“Mermaid Sisters”: Allowing Yourself the Right to Be Free

In a desire to overthrow the myths, to break down received ideas around difference and the challenges that accompany it, Elie Marchand, author and co-founder of the feminist company for children and young people Libre course, offers with Mermaid sisters a proposal freely inspired by the mythical universe of these sea creatures.

It was actually after meeting a professional mermaid — yes, there is — that the idea for the piece emerged in the designer’s mind. “In fact, there is a movement that has grown a lot in recent years, it’s called the “mermaid” […] which is the action of personifying mermaids […] me, the one I met, it’s Claire […] she does aquatic performances, […] snorkels, opens his eyes, even swims lipsing underwater and, when I saw that, it opened up an incredible slice of my imagination. Oh ! Yes, OK, it’s not just a fictional character, there are people who have embodied it, ”says Elie Marchand with a well-felt wonder on the other end of the line. In parallel with this mermaid story which will serve as a premise for its creation, the idea of ​​talking about transidentity germinates. “I started writing this play in 2017 and, at the time, there were very, very few plays on this subject, and even fewer for young audiences. I thought the figure of the mermaid was interesting with this theme, because mermaids don’t have genitals. […] We often associate them with femininity — it’s true that they often have a female bust, but not always, there are also newts — so I saw there a possible gateway to broach this subject with the children. »

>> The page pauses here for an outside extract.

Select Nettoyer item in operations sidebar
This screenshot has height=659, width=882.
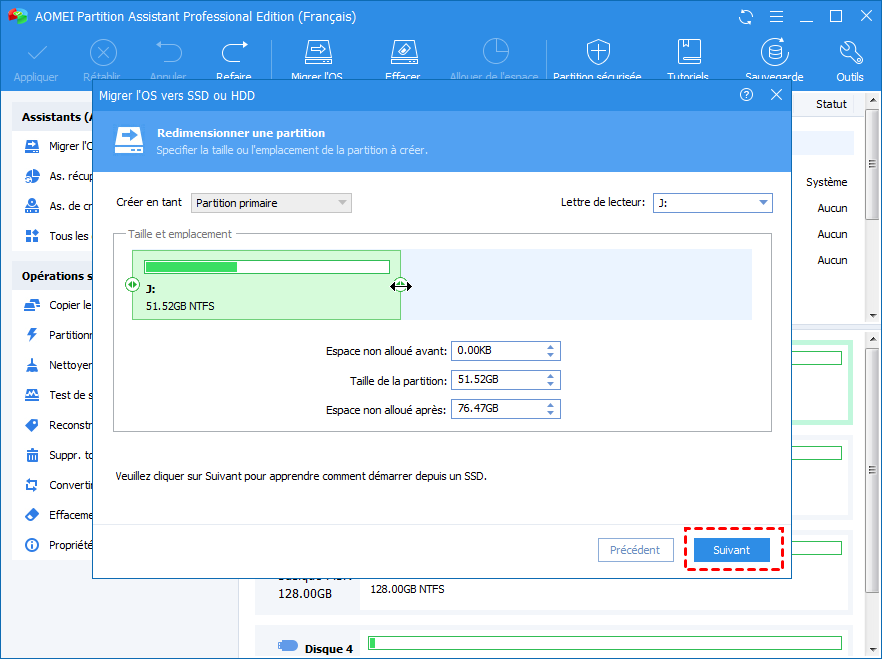click(x=58, y=365)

Elie Marchand thus tells the story of Charlie, a junior diving champion who trains in the pool. Leaving the locker room, he drops a lipstick which will be picked up by Agnès, a child amputee after having experienced a boating accident. “There is a kind of pact that is made at that time and, in the end, a forced meeting becomes a sincere meeting of friendship. The two characters will both overcome their challenge and achieve the dreams they had,” explains the author. If friendship helps them to move forward, each of the characters is also inspired by icons of the waters, real mermaids such as Annette Kellermann, creator of synchronized swimming, and Sylvia Earle, oceanographer, first woman to have touched the bottom of the sea. ‘ocean. “I went into a more embodied mermaid figure […] And that was also what I found interesting, to overthrow this myth and show other possible interpretations, to put my little grain of sand in this big gear that is the figure of the mermaid, ”underlines Marchand.

Push the limits

Like his previous pieces — in the lead, Story of a shoe in which the poet Anne-Marie Alonzo was an icon — Elie Marchand continues with Mermaid sisters this desire to abolish borders a little more, to offer subjects, characters who, through their humanity, will be able to ensure identification with young people. Here, the creator likes this idea of ​​inviting children to a story that features under-represented people, as embodied by Charlie who questions his identity. “In 2017, when I started the project, as soon as I named the premise, when I talked about transidentity, adults immediately had preconceptions or concerns about it. Can we really talk about this to young people? How can we talk about it? Will they understand? I had the intuition that the quest of these two children is to free themselves from the gaze of others and to push back their limits. And that is a quest that everyone has, at one time or another in their life. […] With these characters [trans et amputé]their difference is more marked, but their quest is one that everyone has”.

This desire to reach young people and awaken in them this desire to push back the limits, to go after their desires is also revealed a lot in the path taken by the author. Without wanting to present the suffering that accompanies the challenges overcome by Charlie and Agnès, he favors on the contrary the luminous side of this approach, a path that opens onto freedom.

“Giving yourself the right to be free, the right to live in the world as you are, is something that is very important to name. Of course, I am also part of the trans community, so there are things that are very personal. But even apart from that, I have always been very sensitive to these stories and to the representation of difference in works of fiction where, often, when it is represented, we are going to put the story of suffering” and the difficulties that emanate from it, he says.

It’s a lot to try to deconstruct this frozen straitjacket, this entangled image that prevents free living, and which tends to associate marginality with suffering, that Elie Marchand writes. For him, what counts even more than staging the difference is to offer a positive and luminous life story, and not only the challenges surrounding the theme. “Without saying that there are no challenges — I’m fully aware that there are — I think it’s important to represent works in which different people are happy too. It’s not just the story of suffering. »

Mermaid sisters thus wants to be a word for the freedom to be, a piece that opens on the right to be oneself, without constraints. “It’s hard to exist when you’re different, that’s for sure. [Au départ], we tell ourselves that it will be easier to comply, to do exactly what is expected of us, but it catches up with us. We can offer young people not to need to hide and to experiment, to be free. We lose less time, ”he concludes gently.

Mermaid sisters

Text and dramaturgy: Elie Marchand. Director: Marie-Eve Lefebvre. With Marie Fannie Guay, Cha Raoutenfeld. A production of the Libre course theatre. Presented at the Maison Théâtre, from March 7 to 19. For 9-12 years old.